Please print each record below exactly as it is written.

============

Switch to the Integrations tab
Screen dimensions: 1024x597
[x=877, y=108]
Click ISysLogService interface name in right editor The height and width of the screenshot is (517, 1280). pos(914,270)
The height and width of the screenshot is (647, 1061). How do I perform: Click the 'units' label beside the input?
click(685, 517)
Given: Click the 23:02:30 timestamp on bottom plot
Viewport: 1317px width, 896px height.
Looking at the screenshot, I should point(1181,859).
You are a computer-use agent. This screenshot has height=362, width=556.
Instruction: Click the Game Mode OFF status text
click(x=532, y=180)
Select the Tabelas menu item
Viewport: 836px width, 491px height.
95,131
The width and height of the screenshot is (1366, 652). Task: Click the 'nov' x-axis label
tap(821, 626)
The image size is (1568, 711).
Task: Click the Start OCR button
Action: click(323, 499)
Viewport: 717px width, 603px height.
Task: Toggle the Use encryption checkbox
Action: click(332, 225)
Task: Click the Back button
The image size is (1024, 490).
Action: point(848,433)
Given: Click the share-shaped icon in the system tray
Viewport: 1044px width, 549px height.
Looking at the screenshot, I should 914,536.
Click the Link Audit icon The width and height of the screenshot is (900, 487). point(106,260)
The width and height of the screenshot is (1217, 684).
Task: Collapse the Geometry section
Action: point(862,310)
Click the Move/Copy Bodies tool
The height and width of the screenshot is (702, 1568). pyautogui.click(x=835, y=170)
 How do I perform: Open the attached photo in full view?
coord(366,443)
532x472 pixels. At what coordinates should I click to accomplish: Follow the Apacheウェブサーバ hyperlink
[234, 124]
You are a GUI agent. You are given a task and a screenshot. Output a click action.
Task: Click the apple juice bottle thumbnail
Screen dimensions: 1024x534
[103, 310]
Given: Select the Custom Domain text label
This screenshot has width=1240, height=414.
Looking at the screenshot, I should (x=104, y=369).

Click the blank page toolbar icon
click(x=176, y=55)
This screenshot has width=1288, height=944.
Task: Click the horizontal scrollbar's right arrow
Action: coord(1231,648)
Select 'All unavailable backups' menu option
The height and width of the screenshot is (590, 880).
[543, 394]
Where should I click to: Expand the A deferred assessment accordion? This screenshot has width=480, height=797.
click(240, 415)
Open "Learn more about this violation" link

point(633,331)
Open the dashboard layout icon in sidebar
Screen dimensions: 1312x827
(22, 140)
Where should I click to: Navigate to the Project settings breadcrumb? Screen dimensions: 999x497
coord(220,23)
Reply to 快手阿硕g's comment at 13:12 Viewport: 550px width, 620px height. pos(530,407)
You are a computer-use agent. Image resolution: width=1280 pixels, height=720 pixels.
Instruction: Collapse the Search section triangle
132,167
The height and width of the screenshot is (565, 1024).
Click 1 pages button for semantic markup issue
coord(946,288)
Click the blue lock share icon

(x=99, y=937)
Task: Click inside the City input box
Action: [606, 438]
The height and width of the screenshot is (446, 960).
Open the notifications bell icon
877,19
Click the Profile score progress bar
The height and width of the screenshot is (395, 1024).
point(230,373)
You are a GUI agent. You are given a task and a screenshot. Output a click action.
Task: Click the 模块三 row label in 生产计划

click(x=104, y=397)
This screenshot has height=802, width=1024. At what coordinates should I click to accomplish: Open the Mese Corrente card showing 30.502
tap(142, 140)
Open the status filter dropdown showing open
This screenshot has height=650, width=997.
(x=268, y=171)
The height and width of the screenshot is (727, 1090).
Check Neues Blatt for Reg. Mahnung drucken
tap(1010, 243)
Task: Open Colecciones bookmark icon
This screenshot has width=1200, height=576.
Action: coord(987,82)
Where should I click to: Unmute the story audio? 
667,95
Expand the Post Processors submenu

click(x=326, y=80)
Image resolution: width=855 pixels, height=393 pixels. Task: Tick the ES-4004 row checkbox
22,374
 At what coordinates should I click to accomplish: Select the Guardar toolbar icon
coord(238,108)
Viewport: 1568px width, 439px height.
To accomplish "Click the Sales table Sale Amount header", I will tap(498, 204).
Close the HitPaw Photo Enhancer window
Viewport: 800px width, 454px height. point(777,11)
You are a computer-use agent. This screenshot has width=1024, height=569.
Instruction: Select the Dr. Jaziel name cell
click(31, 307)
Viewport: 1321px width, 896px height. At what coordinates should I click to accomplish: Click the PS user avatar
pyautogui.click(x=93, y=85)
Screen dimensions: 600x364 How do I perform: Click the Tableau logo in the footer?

============

Answer to this exercise:
Switch to the Integrations tab
Screen dimensions: 1024x597
[x=877, y=108]
Click ISysLogService interface name in right editor The height and width of the screenshot is (517, 1280). pos(914,270)
The height and width of the screenshot is (647, 1061). How do I perform: Click the 'units' label beside the input?
click(685, 517)
Given: Click the 23:02:30 timestamp on bottom plot
Viewport: 1317px width, 896px height.
Looking at the screenshot, I should point(1181,859).
You are a computer-use agent. This screenshot has height=362, width=556.
Instruction: Click the Game Mode OFF status text
click(x=532, y=180)
Select the Tabelas menu item
Viewport: 836px width, 491px height.
95,131
The width and height of the screenshot is (1366, 652). Task: Click the 'nov' x-axis label
tap(821, 626)
The image size is (1568, 711).
Task: Click the Start OCR button
Action: click(323, 499)
Viewport: 717px width, 603px height.
Task: Toggle the Use encryption checkbox
Action: click(332, 225)
Task: Click the Back button
The image size is (1024, 490).
Action: point(848,433)
Given: Click the share-shaped icon in the system tray
Viewport: 1044px width, 549px height.
Looking at the screenshot, I should 914,536.
Click the Link Audit icon The width and height of the screenshot is (900, 487). point(106,260)
The width and height of the screenshot is (1217, 684).
Task: Collapse the Geometry section
Action: point(862,310)
Click the Move/Copy Bodies tool
The height and width of the screenshot is (702, 1568). pyautogui.click(x=835, y=170)
 How do I perform: Open the attached photo in full view?
coord(366,443)
532x472 pixels. At what coordinates should I click to accomplish: Follow the Apacheウェブサーバ hyperlink
[234, 124]
You are a GUI agent. You are given a task and a screenshot. Output a click action.
Task: Click the apple juice bottle thumbnail
Screen dimensions: 1024x534
[103, 310]
Given: Select the Custom Domain text label
This screenshot has width=1240, height=414.
Looking at the screenshot, I should (x=104, y=369).

Click the blank page toolbar icon
click(x=176, y=55)
This screenshot has width=1288, height=944.
Task: Click the horizontal scrollbar's right arrow
Action: coord(1231,648)
Select 'All unavailable backups' menu option
The height and width of the screenshot is (590, 880).
[543, 394]
Where should I click to: Expand the A deferred assessment accordion? This screenshot has width=480, height=797.
click(240, 415)
Open "Learn more about this violation" link

point(633,331)
Open the dashboard layout icon in sidebar
Screen dimensions: 1312x827
(22, 140)
Where should I click to: Navigate to the Project settings breadcrumb? Screen dimensions: 999x497
coord(220,23)
Reply to 快手阿硕g's comment at 13:12 Viewport: 550px width, 620px height. pos(530,407)
You are a computer-use agent. Image resolution: width=1280 pixels, height=720 pixels.
Instruction: Collapse the Search section triangle
132,167
The height and width of the screenshot is (565, 1024).
Click 1 pages button for semantic markup issue
coord(946,288)
Click the blue lock share icon

(x=99, y=937)
Task: Click inside the City input box
Action: [606, 438]
The height and width of the screenshot is (446, 960).
Open the notifications bell icon
877,19
Click the Profile score progress bar
The height and width of the screenshot is (395, 1024).
point(230,373)
You are a GUI agent. You are given a task and a screenshot. Output a click action.
Task: Click the 模块三 row label in 生产计划

click(x=104, y=397)
This screenshot has height=802, width=1024. At what coordinates should I click to accomplish: Open the Mese Corrente card showing 30.502
tap(142, 140)
Open the status filter dropdown showing open
This screenshot has height=650, width=997.
(x=268, y=171)
The height and width of the screenshot is (727, 1090).
Check Neues Blatt for Reg. Mahnung drucken
tap(1010, 243)
Task: Open Colecciones bookmark icon
This screenshot has width=1200, height=576.
Action: coord(987,82)
Where should I click to: Unmute the story audio? 
667,95
Expand the Post Processors submenu

click(x=326, y=80)
Image resolution: width=855 pixels, height=393 pixels. Task: Tick the ES-4004 row checkbox
22,374
 At what coordinates should I click to accomplish: Select the Guardar toolbar icon
coord(238,108)
Viewport: 1568px width, 439px height.
To accomplish "Click the Sales table Sale Amount header", I will tap(498, 204).
Close the HitPaw Photo Enhancer window
Viewport: 800px width, 454px height. point(777,11)
You are a computer-use agent. This screenshot has width=1024, height=569.
Instruction: Select the Dr. Jaziel name cell
click(31, 307)
Viewport: 1321px width, 896px height. At what coordinates should I click to accomplish: Click the PS user avatar
pyautogui.click(x=93, y=85)
Screen dimensions: 600x364 How do I perform: Click the Tableau logo in the footer?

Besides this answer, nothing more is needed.